Stored data entries
----------------------------------------

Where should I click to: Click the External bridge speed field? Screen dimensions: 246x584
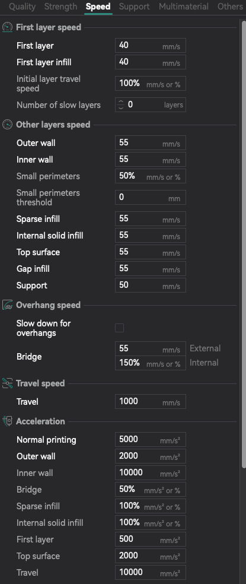(151, 348)
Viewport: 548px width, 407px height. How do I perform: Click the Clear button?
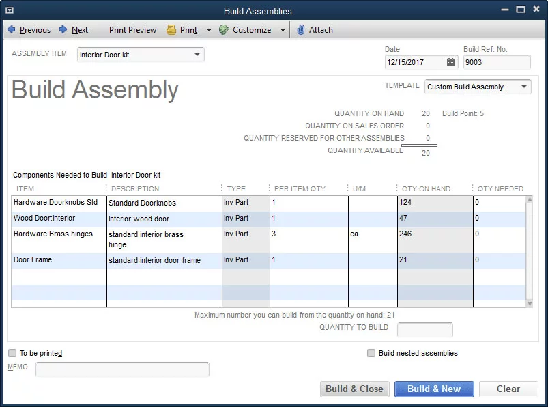(508, 389)
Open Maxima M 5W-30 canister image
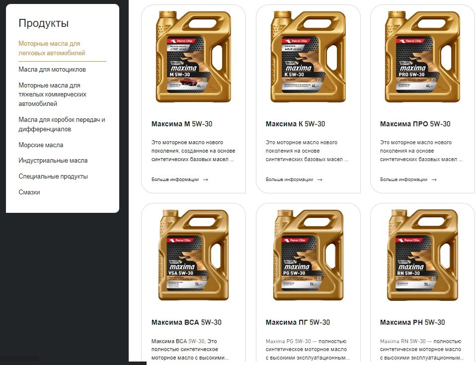The height and width of the screenshot is (365, 476). tap(194, 57)
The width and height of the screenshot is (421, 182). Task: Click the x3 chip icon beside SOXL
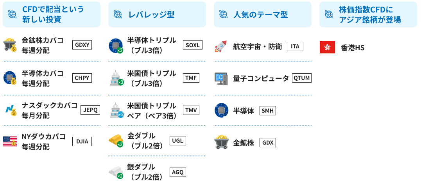[x=116, y=46]
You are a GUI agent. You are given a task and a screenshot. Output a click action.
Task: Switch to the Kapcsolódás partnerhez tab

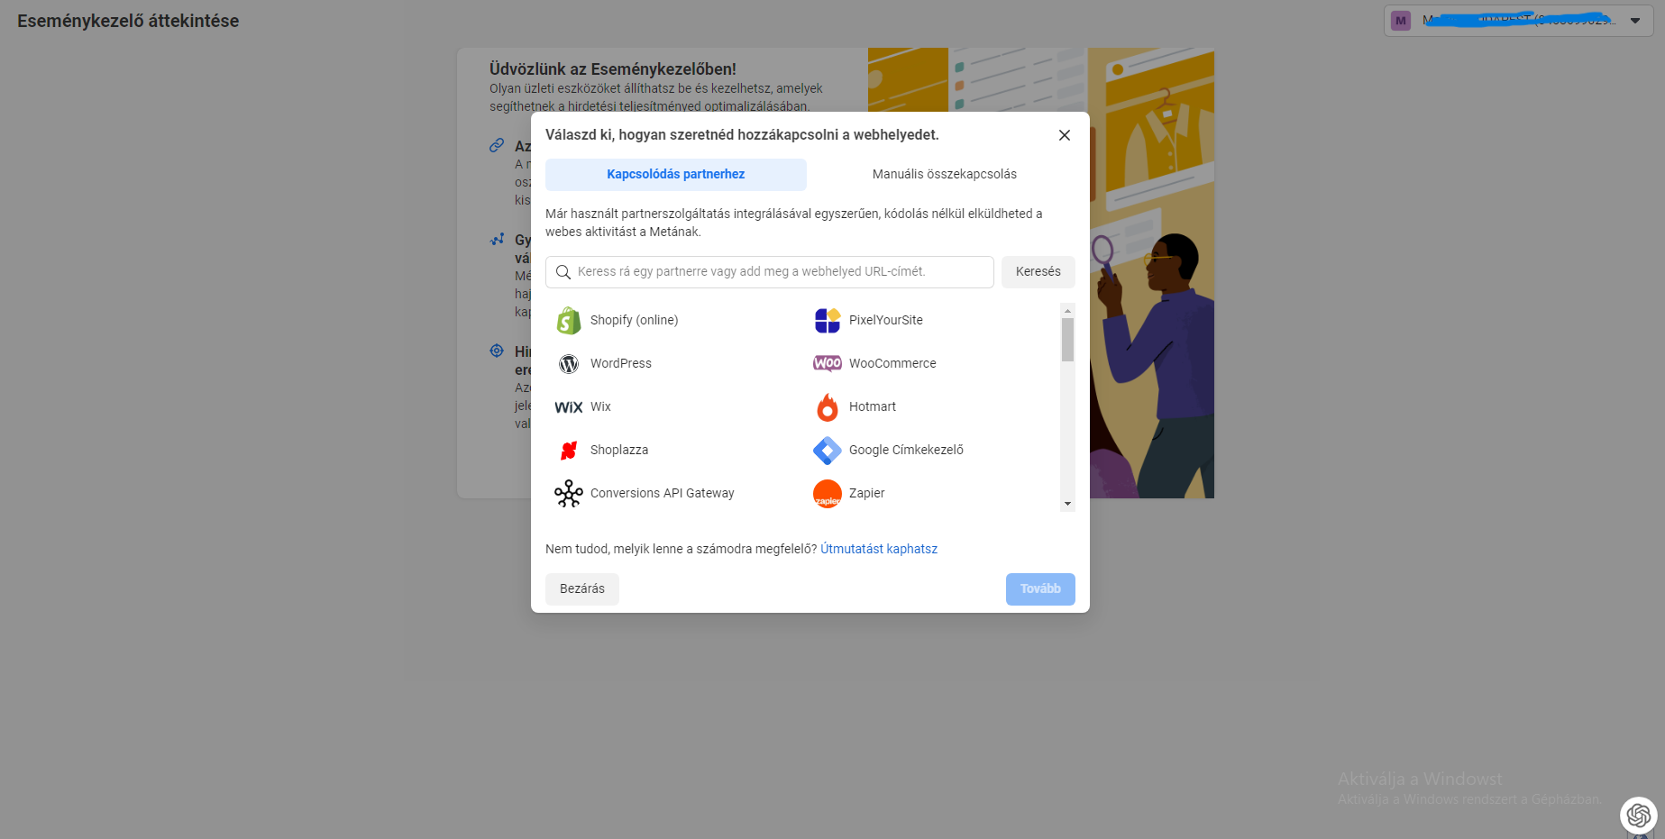click(676, 175)
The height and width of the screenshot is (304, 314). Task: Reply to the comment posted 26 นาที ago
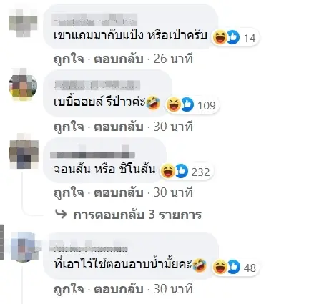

----------------------------------------

__Task objective__. Each line of the data is to be duplicated exactly; pictures stay out of the copy.

__Answer box__.
Where should I click to: Click the External bridge speed field? Screen dimensions: 246x584
(151, 348)
Viewport: 548px width, 407px height. How do I perform: Click the Clear button?
(508, 389)
Open Maxima M 5W-30 canister image
The height and width of the screenshot is (365, 476). tap(194, 57)
The width and height of the screenshot is (421, 182). Task: Click the x3 chip icon beside SOXL
[x=116, y=46]
You are a GUI agent. You are given a task and a screenshot. Output a click action.
Task: Switch to the Kapcsolódás partnerhez tab

click(676, 175)
The height and width of the screenshot is (304, 314). Task: Reply to the comment posted 26 นาที ago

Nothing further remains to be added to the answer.